### BRANO SCELTO
⟨

Il coraggio intellettuale della verità e la pratica politica sono due cose inconciliabili in Italia

Il coraggio intellettuale della verità e la pratica politica sono due cose inconciliabili in Italia

martedì 8 novembre 2016

4 Dicembre, la democrazia ostacolo alla finanza

di Marco Bersani.

Affrontare il tema del referendum costituzionale dal punto di vista tecnico-giuridico o dal punto di vista politicista delle alleanze trasversali che si prefigurano, rischia di non far cogliere la portata reale di una scadenza che è un punto di svolta nella società italiana. Siamo in un periodo - ormai lungo - di profonda trasformazione del modello capitalistico, che, nella sua fase della finanziarizzazione spinta, ha la necessità di rompere il “compromesso sociale” su cui è nata l'Europa, per mettere in campo una strategia di mercificazione dell'intera società, della vita delle persone e della natura.
Il compromesso sociale è quello fra capitale e lavoro, che ha segnato tutto il dopoguerra del continente europeo: per motivi geopolitici (Europa al confine della guerra fredda e dello scontro tra capitalismo statunitense e socialismo reale) e per motivi socio-politici (le lotte dei movimenti operai studenteschi e sociali), l'incedere del capitalismo in Europa ha seguito una strada differente dalle esperienze di altri continenti. Nasce da questi processi l'insieme di diritti riconosciuti che per decenni ha caratterizzato lo stato sociale di tutti i paesi europei.

⟩

(Record di localizzazione di parole ed elementi)
⟨

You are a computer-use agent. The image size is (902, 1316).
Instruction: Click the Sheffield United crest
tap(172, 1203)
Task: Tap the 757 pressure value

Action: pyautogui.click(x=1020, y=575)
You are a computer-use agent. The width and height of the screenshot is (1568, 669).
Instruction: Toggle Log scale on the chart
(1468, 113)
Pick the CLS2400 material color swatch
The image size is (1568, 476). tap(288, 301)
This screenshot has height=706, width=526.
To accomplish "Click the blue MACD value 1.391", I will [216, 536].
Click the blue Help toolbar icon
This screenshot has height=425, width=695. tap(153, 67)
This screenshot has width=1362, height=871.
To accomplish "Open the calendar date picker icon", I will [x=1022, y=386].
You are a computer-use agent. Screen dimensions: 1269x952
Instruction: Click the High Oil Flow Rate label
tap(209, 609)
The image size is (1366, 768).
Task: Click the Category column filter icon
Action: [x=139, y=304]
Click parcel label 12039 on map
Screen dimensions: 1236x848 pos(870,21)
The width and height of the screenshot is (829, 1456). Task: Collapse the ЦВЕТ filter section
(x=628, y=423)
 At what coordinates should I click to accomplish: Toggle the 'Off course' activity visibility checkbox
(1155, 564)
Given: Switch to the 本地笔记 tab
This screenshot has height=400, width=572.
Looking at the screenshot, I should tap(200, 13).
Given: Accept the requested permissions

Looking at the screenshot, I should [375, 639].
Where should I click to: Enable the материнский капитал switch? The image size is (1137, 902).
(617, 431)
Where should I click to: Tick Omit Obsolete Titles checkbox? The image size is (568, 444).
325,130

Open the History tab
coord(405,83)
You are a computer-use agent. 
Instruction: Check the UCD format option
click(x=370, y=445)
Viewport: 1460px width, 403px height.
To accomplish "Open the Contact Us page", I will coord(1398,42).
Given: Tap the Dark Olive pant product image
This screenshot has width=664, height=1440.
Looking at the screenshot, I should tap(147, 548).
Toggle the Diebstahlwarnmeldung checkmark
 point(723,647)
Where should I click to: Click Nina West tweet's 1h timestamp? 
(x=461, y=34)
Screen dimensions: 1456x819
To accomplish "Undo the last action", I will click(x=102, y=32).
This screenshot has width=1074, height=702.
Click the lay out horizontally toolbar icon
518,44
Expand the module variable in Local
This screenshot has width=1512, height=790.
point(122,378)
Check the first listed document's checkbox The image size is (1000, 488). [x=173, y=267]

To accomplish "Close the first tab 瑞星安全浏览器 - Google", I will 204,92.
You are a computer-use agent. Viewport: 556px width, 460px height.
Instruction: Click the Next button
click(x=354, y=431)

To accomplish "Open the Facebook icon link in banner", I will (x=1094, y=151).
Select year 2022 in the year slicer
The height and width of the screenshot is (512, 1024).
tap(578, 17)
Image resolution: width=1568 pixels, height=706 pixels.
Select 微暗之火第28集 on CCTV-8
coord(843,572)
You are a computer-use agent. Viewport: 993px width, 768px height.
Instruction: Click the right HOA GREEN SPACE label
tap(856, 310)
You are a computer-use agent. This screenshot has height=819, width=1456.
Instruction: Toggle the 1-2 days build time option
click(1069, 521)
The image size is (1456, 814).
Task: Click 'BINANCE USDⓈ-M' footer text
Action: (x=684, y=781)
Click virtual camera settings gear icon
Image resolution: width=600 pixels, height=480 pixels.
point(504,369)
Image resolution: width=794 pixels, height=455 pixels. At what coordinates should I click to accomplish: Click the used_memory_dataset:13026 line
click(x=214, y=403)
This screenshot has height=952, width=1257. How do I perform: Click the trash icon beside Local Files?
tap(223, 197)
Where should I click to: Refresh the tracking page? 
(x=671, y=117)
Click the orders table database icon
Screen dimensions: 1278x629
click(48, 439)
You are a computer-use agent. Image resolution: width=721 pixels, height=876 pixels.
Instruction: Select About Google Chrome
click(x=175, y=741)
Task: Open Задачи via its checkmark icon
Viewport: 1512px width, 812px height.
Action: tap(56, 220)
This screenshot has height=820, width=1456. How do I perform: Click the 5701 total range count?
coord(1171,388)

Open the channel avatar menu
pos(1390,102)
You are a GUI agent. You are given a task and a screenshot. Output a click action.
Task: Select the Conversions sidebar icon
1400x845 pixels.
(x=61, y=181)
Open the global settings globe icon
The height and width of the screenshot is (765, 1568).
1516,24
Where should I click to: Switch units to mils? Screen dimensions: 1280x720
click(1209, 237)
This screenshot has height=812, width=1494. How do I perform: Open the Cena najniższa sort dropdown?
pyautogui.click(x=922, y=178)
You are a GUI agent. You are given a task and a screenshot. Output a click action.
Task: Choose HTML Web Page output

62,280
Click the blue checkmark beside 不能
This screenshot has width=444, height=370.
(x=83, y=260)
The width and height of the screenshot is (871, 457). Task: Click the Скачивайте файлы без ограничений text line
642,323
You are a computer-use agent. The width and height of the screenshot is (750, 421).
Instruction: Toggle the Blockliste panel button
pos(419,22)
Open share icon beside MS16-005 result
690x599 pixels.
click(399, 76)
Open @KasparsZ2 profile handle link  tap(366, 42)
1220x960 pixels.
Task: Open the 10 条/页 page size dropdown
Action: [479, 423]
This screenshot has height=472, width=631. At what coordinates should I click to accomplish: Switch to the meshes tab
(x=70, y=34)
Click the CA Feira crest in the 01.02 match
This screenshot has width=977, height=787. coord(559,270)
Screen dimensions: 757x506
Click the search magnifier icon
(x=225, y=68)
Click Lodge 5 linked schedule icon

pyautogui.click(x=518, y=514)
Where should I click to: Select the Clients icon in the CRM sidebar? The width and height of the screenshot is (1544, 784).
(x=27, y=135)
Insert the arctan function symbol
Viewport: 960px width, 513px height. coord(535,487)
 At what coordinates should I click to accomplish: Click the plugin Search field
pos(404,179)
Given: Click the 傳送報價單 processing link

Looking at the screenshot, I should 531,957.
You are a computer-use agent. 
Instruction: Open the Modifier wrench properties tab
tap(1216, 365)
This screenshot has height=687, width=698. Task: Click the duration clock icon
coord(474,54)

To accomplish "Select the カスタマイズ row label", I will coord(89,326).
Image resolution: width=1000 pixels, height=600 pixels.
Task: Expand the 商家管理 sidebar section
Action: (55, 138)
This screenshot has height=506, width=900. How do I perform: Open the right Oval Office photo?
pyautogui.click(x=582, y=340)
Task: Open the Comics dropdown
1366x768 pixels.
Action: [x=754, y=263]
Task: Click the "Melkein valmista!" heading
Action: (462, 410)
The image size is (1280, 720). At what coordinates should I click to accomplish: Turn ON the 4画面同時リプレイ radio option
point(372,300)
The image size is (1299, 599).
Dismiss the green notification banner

⟩

### CONSEGNA 1
Puoi riscrivere i record dalla prima riga fino a quella che contiene "will [216, 536].", compresa, cambiando "Instruction" in "Command" e lasciando tutto il resto invariato?
### CONSEGNA 2
Puoi proseguire l'articolo sul referendum costituzionale del 4 dicembre a partire dall'ultima frase riportata?

### RISULTATO 1
You are a computer-use agent. The image size is (902, 1316).
Command: Click the Sheffield United crest
tap(172, 1203)
Task: Tap the 757 pressure value

Action: pyautogui.click(x=1020, y=575)
You are a computer-use agent. The width and height of the screenshot is (1568, 669).
Command: Toggle Log scale on the chart
(1468, 113)
Pick the CLS2400 material color swatch
The image size is (1568, 476). tap(288, 301)
This screenshot has height=706, width=526.
To accomplish "Click the blue MACD value 1.391", I will [216, 536].

### RISULTATO 2
Oggi, l'enorme massa di capitali accumulata sui mercati finanziari ha la stringente necessità di nuovi mercati sui quali riversarsi per garantire una nuova fase di accumulazione e il proseguimento del modello neoliberista dentro la più grande - per intensità e durata - crisi economica sinora accaduta. Ma quali possono essere questi nuovi terreni di espansione se non esattamente quelli sinora fuori mercato, o comunque rigidamente regolati secondo l'interesse generale? 
E' questo il motivo per cui oggi sono sotto attacco i diritti del lavoro, i beni comuni, il territorio e i servizi pubblici: tutto deve essere infatti sottoposto alla valorizzazione finanziaria e alla profittabilità per pochi, mentre l'orizzonte esistenziale collettivo viene determinato dal concetto di “uno su mille ce la fa” e quello individuale dal concetto di “io speriamo che me la cavo”.
Se questo scenario è vero, e basterebbero i nuovi trattati internazionali di libero scambio in corso di negoziazione - dal TTIP, al CETA, al TISA - a dimostrarlo, dentro questi processi non può che essere rimesso in gioco anche il significato profondo della democrazia.
Un brevissimo excursus storico ci può aiutare a definire il problema: il modello liberista, poi affermatosi in Gran Bretagna con il governo Thatcher e negli Usa con il governo Regan, ha avuto in verità un antecedente poco studiato: il Cile di Pinochet, il cui sanguinoso colpo di Stato è stato salutato da Milton Friedman e dagli economisti della scuola di Chicago come “lo shock che rende politicamente inevitabile ciò che è socialmente inaccettabile”, dando vita al più completo piano di privatizzazioni della storia recente. Se dunque l'atto di nascita del modello neoliberale avviene non attraverso la democrazia, bensì attraverso la feroce distruzione della stessa, questo significa che capitalismo e democrazia (per quanto formale), lungi dall'avere un rapporto di consustanzialità, hanno piuttosto avuto una relazione di contingenza.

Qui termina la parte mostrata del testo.